Where did the feeling go?

feeling happy unhappy cat

Most people seem happy at work

Most people seem to feel happy enough with their work. That’s apparent from the lack of movement in the job market. If more people were desperately unhappy they would all be moving jobs. There would be more vacancies, more job advertisements and more recruitment agencies. Wouldn’t there?

Most people tend to stay at work for a few years. According to statistics, the average time in a job is between four and five years. That leads to the conclusion that most jobs have a shelf life. They might work well for a while, but often not for a whole career. Changing jobs is routine and normal.

How do you feel about work?

Whilst your state of ‘happiness’ seems a simple question, it’s much deeper and broader than that.

Are you excited to go into work? Do you feel fairly rewarded, genuinely appreciated and well supported? Do you respect your manager, like your colleagues and enjoy your job? Do you really care about your organisation’s goals? Does it care about yours? Do you have great training, opportunities for promotion and supportive mentoring?

Don’t settle

If the answer to those questions is repeatedly ‘Yes’ then you’re in a great place, doing great work. Use that knowledge to power you on.

However, if you used to be happy at work and now you’re not, or you’ve never been particularly happy, don’t settle. Why should you have to accept less happiness than you deserve?

We don’t do our best work unless we’re happy doing it. We can’t care about our organisation, unless it cares about us. How we feel about our job reflects in how well we do it. Settling for what you have restricts your future as well as your present. If there’s no current to move you down the river, you’ll sink down and settle at the bottom.

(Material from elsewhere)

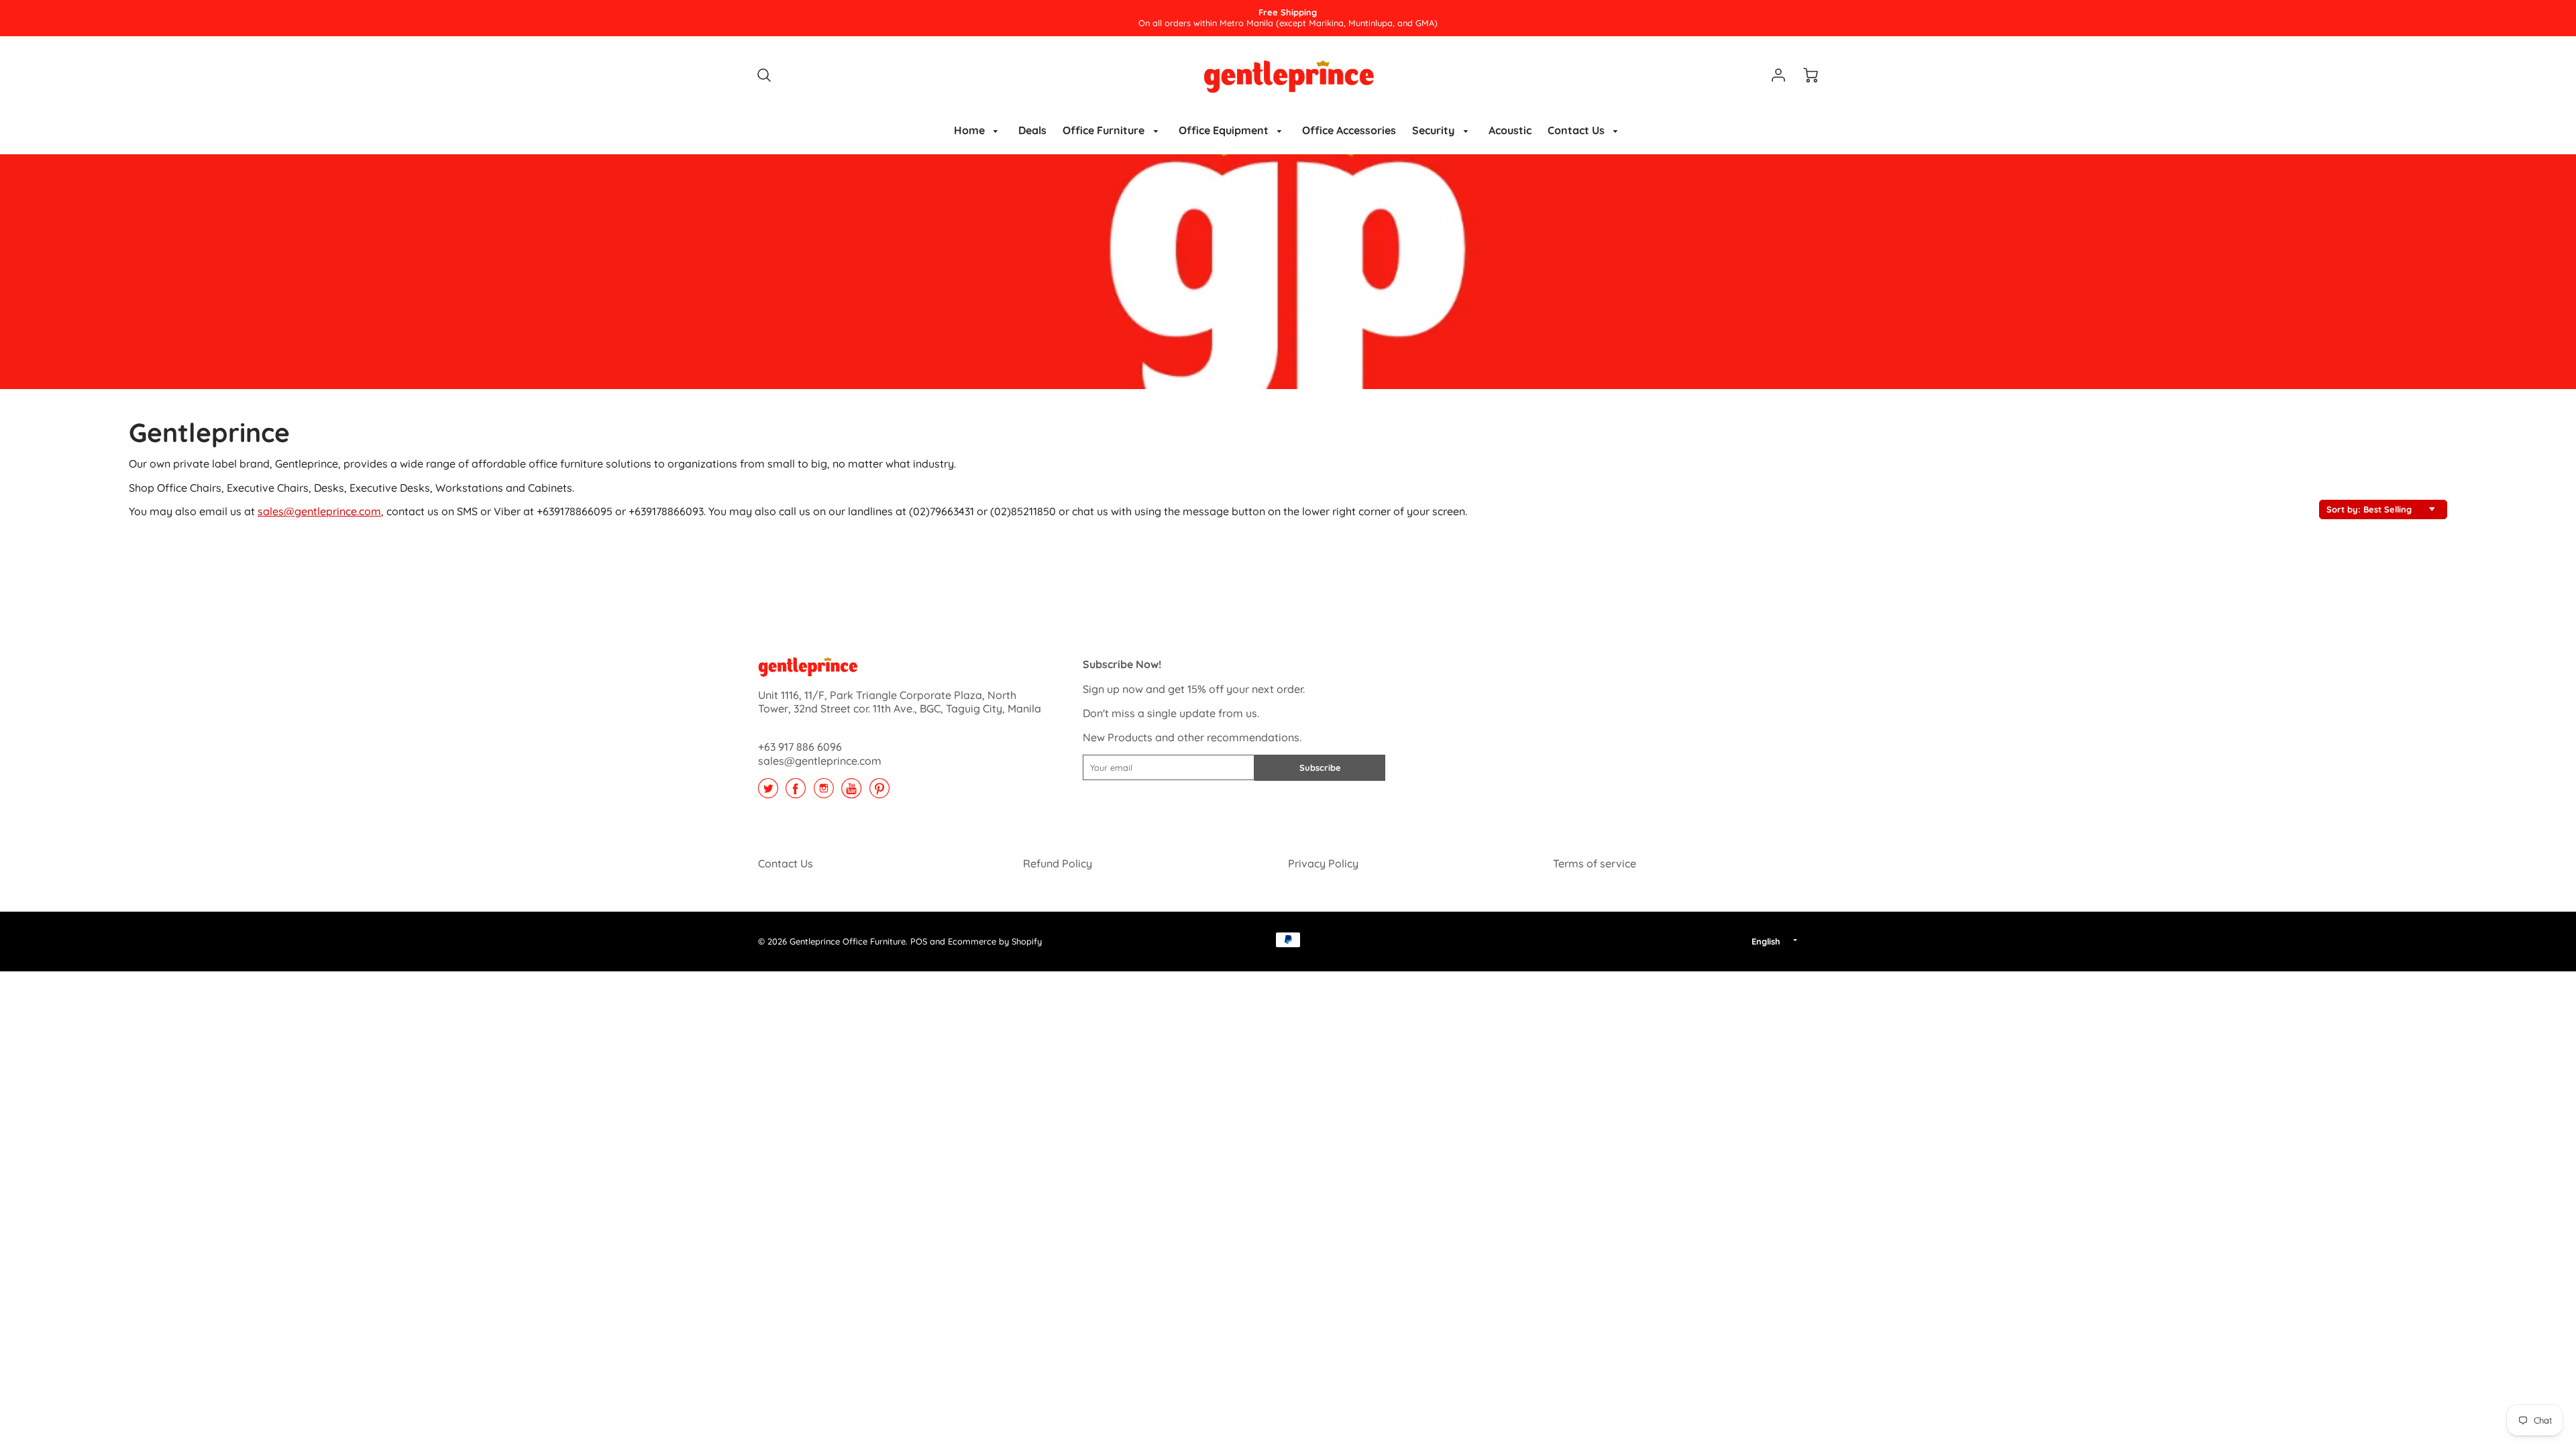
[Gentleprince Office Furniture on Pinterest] (879, 793)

If your current job is stifling your ambition, restricting your creativity or making you unhappy, it’s probably time to do something about it.

Change your job or change your job

Firstly, it’s sensible to try and change the aspects of your work that you don’t like. Some changes will be within your control and you can try and adapt them yourself. But some won’t and you’ll have to nudge, persuade and influence the changes you need. You can do a great deal to change you own circumstances. Often more than you think.

If you can’t nudge the changes you need, ask politely for help. Use your appraisal as an opportunity to try and re-shape your role. If you don’t ask (nicely), you won’t get. If you ask and still don’t get, you’ll need to look outside your current job for other opportunities.

Making a change can be hard work and time consuming. Changing jobs requires research, preparation, paperwork and positive energy. Changing career requires an additional investment in ourselves. But there are lots of training courses, government advice services and recruitment sites to help with the transition process. Positive change is worth the time and effort.

Where did the feeling go?

If the feeling has truly gone, then search for somewhere you’re likely to get it back.

And if the next job isn’t quite right, you can always move again, until you get the feeling back.